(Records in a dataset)

----

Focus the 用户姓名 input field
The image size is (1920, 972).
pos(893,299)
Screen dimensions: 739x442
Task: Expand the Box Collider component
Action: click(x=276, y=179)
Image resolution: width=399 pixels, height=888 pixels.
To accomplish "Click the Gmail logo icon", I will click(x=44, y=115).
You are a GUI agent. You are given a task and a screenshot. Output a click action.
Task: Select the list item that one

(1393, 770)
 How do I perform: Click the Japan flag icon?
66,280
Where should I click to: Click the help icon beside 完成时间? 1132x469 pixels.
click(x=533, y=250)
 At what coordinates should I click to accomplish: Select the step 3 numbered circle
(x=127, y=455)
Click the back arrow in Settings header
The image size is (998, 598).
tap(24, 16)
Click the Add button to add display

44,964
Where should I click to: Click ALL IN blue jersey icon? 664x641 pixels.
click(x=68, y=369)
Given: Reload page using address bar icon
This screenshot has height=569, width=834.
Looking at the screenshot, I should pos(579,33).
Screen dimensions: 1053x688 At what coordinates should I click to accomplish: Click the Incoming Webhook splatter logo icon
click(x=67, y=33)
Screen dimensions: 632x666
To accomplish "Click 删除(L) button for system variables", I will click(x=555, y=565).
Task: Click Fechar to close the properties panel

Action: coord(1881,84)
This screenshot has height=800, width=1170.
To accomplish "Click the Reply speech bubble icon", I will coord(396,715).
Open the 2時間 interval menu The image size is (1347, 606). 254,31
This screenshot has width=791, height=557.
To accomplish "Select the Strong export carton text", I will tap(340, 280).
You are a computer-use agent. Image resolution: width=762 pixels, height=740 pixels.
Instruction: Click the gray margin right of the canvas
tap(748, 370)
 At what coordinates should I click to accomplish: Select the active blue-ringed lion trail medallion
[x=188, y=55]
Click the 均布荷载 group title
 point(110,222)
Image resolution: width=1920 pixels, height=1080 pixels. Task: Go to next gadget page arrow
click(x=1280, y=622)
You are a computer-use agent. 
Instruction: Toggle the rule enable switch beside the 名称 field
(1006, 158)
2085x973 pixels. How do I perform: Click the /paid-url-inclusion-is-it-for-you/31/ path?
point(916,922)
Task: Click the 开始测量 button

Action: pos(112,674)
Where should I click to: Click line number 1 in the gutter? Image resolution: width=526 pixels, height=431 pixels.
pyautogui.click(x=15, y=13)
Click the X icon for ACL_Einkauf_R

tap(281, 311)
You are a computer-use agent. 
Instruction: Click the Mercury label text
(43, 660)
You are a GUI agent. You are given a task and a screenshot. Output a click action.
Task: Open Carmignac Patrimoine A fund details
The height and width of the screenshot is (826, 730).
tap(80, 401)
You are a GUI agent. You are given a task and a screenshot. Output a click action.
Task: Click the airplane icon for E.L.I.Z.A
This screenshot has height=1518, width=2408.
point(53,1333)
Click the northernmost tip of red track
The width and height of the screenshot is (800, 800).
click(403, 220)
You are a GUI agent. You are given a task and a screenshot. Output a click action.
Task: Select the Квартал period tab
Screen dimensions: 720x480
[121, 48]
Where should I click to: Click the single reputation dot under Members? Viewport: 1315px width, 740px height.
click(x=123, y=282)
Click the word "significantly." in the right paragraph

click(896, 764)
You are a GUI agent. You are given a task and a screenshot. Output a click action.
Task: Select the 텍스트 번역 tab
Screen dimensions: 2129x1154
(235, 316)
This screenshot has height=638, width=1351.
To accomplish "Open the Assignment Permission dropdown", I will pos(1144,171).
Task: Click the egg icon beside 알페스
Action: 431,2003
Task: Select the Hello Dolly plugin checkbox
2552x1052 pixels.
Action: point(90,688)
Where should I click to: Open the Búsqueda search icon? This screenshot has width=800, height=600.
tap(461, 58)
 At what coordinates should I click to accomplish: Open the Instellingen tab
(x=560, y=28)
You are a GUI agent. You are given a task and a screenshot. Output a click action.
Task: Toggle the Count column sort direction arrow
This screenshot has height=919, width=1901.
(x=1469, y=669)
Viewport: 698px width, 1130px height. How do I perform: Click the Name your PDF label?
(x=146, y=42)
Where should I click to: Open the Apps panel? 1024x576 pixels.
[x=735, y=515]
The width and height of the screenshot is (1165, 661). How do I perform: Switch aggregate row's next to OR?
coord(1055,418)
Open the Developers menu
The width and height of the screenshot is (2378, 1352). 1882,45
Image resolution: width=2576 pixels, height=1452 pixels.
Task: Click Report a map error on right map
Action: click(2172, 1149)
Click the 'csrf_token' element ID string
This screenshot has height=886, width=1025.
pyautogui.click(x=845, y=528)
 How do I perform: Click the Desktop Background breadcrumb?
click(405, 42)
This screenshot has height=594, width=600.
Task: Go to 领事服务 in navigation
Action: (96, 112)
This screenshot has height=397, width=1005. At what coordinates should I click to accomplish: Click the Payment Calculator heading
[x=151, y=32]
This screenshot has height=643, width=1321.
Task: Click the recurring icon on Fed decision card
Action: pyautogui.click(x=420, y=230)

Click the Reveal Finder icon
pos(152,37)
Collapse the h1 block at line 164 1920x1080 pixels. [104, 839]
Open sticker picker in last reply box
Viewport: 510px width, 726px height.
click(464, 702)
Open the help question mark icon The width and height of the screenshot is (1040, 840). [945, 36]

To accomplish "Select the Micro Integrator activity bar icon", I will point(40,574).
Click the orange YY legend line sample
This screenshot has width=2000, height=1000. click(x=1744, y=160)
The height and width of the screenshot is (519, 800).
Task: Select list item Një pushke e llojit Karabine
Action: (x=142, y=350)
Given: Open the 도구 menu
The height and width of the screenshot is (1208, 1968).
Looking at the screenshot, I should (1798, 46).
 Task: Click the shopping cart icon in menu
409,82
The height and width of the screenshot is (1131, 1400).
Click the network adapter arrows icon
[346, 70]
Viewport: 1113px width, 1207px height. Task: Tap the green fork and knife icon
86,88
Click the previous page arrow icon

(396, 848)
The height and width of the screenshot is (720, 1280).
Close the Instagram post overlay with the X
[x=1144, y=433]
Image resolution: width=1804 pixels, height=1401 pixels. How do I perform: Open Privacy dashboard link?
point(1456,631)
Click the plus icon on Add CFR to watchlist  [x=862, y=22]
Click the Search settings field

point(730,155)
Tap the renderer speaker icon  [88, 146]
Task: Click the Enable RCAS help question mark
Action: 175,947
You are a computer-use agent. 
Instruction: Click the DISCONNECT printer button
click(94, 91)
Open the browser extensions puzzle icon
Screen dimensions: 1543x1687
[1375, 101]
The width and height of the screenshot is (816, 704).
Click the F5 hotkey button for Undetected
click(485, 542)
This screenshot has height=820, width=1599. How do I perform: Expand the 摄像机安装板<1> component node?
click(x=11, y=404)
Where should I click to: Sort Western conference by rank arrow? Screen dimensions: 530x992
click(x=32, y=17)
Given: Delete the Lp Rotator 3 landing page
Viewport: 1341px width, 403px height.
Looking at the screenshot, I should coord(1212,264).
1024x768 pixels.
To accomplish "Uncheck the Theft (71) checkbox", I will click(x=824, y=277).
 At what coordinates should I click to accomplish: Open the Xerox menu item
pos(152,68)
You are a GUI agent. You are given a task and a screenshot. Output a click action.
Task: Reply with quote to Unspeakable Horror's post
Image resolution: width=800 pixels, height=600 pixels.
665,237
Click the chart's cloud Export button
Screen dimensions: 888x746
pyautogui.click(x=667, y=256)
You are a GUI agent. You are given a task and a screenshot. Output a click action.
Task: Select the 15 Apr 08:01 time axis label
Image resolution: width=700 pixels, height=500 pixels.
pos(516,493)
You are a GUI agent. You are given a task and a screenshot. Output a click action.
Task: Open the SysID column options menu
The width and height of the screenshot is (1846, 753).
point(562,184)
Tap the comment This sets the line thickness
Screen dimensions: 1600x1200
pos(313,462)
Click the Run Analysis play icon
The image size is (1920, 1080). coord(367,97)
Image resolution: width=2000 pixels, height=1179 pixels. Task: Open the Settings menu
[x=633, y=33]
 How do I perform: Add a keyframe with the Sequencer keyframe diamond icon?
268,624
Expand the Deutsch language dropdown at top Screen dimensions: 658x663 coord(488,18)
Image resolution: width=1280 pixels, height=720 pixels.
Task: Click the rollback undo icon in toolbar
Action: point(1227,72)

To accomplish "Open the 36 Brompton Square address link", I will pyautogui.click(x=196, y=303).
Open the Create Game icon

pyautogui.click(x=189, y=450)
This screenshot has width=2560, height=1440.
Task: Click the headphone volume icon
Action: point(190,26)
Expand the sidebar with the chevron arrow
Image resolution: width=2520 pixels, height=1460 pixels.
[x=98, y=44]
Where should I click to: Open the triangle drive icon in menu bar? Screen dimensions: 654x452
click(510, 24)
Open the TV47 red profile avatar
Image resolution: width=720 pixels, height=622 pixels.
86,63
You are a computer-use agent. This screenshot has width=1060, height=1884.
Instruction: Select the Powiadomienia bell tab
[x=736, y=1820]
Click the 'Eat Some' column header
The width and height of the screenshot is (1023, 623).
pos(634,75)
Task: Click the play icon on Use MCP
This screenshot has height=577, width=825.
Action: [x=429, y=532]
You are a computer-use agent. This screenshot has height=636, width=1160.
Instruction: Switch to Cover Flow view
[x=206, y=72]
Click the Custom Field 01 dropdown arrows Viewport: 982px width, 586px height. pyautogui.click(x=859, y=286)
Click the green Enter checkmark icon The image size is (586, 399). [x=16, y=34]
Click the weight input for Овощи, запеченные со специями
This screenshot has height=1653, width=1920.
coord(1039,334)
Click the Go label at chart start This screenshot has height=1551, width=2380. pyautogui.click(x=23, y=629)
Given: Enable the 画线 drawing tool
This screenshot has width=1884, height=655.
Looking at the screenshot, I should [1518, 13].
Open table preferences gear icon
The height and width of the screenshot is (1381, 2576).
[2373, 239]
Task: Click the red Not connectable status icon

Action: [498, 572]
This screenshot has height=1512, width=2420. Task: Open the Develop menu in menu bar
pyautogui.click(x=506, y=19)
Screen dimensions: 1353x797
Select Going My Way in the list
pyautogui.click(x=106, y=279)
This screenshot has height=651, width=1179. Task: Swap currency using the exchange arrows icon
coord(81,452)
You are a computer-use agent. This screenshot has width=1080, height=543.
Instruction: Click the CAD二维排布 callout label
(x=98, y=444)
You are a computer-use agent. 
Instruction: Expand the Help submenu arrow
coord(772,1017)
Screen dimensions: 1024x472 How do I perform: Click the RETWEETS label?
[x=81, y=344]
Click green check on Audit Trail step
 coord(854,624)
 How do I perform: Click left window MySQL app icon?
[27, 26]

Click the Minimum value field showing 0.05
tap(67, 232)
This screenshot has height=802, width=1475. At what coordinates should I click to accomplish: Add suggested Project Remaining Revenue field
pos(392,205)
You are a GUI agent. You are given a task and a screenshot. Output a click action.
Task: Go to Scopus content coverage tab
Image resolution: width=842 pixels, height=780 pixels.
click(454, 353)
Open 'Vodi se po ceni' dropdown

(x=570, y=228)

----

*INSTRUCTIONS FOR THE TASK*
Copy the material verbatim, from the line containing "Open the TV47 red profile avatar" through the line containing "Action: [498, 572]", including both of those lines.

*SOLUTION BELOW*
Open the TV47 red profile avatar
Image resolution: width=720 pixels, height=622 pixels.
86,63
You are a computer-use agent. This screenshot has width=1060, height=1884.
Instruction: Select the Powiadomienia bell tab
[x=736, y=1820]
Click the 'Eat Some' column header
The width and height of the screenshot is (1023, 623).
pos(634,75)
Task: Click the play icon on Use MCP
This screenshot has height=577, width=825.
Action: [x=429, y=532]
You are a computer-use agent. This screenshot has height=636, width=1160.
Instruction: Switch to Cover Flow view
[x=206, y=72]
Click the Custom Field 01 dropdown arrows Viewport: 982px width, 586px height. pyautogui.click(x=859, y=286)
Click the green Enter checkmark icon The image size is (586, 399). [x=16, y=34]
Click the weight input for Овощи, запеченные со специями
This screenshot has height=1653, width=1920.
coord(1039,334)
Click the Go label at chart start This screenshot has height=1551, width=2380. pyautogui.click(x=23, y=629)
Given: Enable the 画线 drawing tool
This screenshot has width=1884, height=655.
Looking at the screenshot, I should [1518, 13].
Open table preferences gear icon
The height and width of the screenshot is (1381, 2576).
[2373, 239]
Task: Click the red Not connectable status icon

Action: [498, 572]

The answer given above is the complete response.